Compared with maize straw, the decomposition rate of wheat straw was less affected by other agronomic measures besides the decomposition time and burial depth. Some studies have shown that the type of soil [41], rainfall and temperature [42], and biome composition [43] are the key factors that influence straw return [44]. During wheat straw return, a rise in temperature and abundant rainfall can result in improving microbial activity and promoting the straw decomposition rate. Zhang Lu [45] found in a study of the seasonal decomposition of wheat straw for consecutive years that high temperatures and high humidity are conducive to the decomposition of wheat straw.

A random forest analysis identified decomposition time as the most important predictor of straw decomposition rates for wheat and maize, especially for the latter (Figure 12). Straw decomposition takes time, and so does the growth of microorganisms. The decomposition of straw can promote an increase in the number of microorganisms, and the growth of microorganisms can also promote straw decomposition in turn [46]. China has successfully explored and proposed the localization of foreign conservation tillage technologies in a single cropping system [47]. However, in the wheat-maize double cropping system, research on agronomic measures and products in straw decomposition should be accelerated, such as the development of straw-decomposing agents and the development of farming machinery in line with China’s national conditions [48]. In addition, the amount of straw return was found to be a secondary factor affecting maize straw decomposition with random forest analysis. A higher amount of straw return can not only unbalance the soil carbon-nitrogen ratio but also reduce the growth of microorganisms if the soil is deficient in nitrogen, affecting straw decomposition rates [49,50]. Additionally, Xu et al. [51] found that the larger the amount of straw return, the higher the concentration of various organic acids and CO₂ accumulated in a short period of time and the greater the harmful impact on the growth of the next crop. There is, therefore, a pressing need for the effects of the amount of maize straw return on the decomposition rate, crop yield and agricultural eco-environmental problems.

5. Conclusions

Our statistical analysis of the effects of agricultural measures in wheat-maize rotation systems on straw decomposition rates reveals heterogeneity in the outcomes of experimental studies and identifies a significant influencer of this variation.
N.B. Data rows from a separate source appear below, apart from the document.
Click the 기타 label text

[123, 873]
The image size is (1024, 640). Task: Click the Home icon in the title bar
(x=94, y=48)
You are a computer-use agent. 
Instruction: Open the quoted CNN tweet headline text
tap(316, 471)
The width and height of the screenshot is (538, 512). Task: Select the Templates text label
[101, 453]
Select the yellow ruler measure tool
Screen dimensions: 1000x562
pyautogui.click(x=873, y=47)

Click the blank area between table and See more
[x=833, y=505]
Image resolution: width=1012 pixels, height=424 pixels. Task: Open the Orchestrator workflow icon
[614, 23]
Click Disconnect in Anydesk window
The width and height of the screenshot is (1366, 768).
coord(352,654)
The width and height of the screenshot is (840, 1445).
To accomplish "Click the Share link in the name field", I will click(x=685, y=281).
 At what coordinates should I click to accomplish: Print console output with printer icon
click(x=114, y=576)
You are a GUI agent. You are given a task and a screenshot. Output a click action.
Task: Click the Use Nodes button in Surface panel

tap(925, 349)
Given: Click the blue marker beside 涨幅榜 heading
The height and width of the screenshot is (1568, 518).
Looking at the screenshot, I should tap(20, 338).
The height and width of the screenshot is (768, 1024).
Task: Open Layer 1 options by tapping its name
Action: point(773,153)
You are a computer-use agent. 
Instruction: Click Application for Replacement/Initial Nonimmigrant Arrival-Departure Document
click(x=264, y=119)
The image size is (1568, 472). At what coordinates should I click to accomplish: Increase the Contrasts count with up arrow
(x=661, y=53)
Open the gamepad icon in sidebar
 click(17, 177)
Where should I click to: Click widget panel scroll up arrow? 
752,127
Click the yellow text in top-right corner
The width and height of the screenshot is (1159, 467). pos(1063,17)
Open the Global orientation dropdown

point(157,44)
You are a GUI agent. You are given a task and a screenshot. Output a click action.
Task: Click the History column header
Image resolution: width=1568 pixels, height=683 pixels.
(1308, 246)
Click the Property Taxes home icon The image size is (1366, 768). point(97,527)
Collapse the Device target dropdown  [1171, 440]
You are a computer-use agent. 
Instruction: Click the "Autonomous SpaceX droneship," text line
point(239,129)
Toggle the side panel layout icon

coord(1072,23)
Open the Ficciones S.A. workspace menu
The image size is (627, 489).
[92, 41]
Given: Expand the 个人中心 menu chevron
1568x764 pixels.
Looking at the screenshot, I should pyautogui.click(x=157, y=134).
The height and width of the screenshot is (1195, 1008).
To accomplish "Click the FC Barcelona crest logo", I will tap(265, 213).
Agricultural measures, such as crushing straws and burying them in soil with turn-over or rotary tillage measures, increase maize straw decomposition rates. The decomposition rates of maize straw are positively proportional to the changes in burial depth of maize straw in soil and nitrogen input proportional to the amount of straw return. Not surprisingly, there are fewer studies on the decomposition rate of wheat straw compared to maize straw. Analysis suggests that burial depth is one of the crucial factors for straw decomposition rate, compared to other agronomic measures. Additionally, decomposition time is one of the most important predictors of straw decomposition rates for wheat and maize. Some agronomic measures work together with decomposition time on straw decomposition. In general, agronomic measures are effective factors in controlling straw decomposition in a wheat-maize rotation system, but when overapplied, they can prove to be counterproductive. At present, China has implemented a variety of straw return models in line with local conditions, after thoroughly learning from straw return models from all over the world, making great contributions to China’s ecological development. Therefore, all countries should vigorously develop their own straw return modes while meticulously learning from the successful experiences of other countries to realize the effective utilization of straw resources worldwide.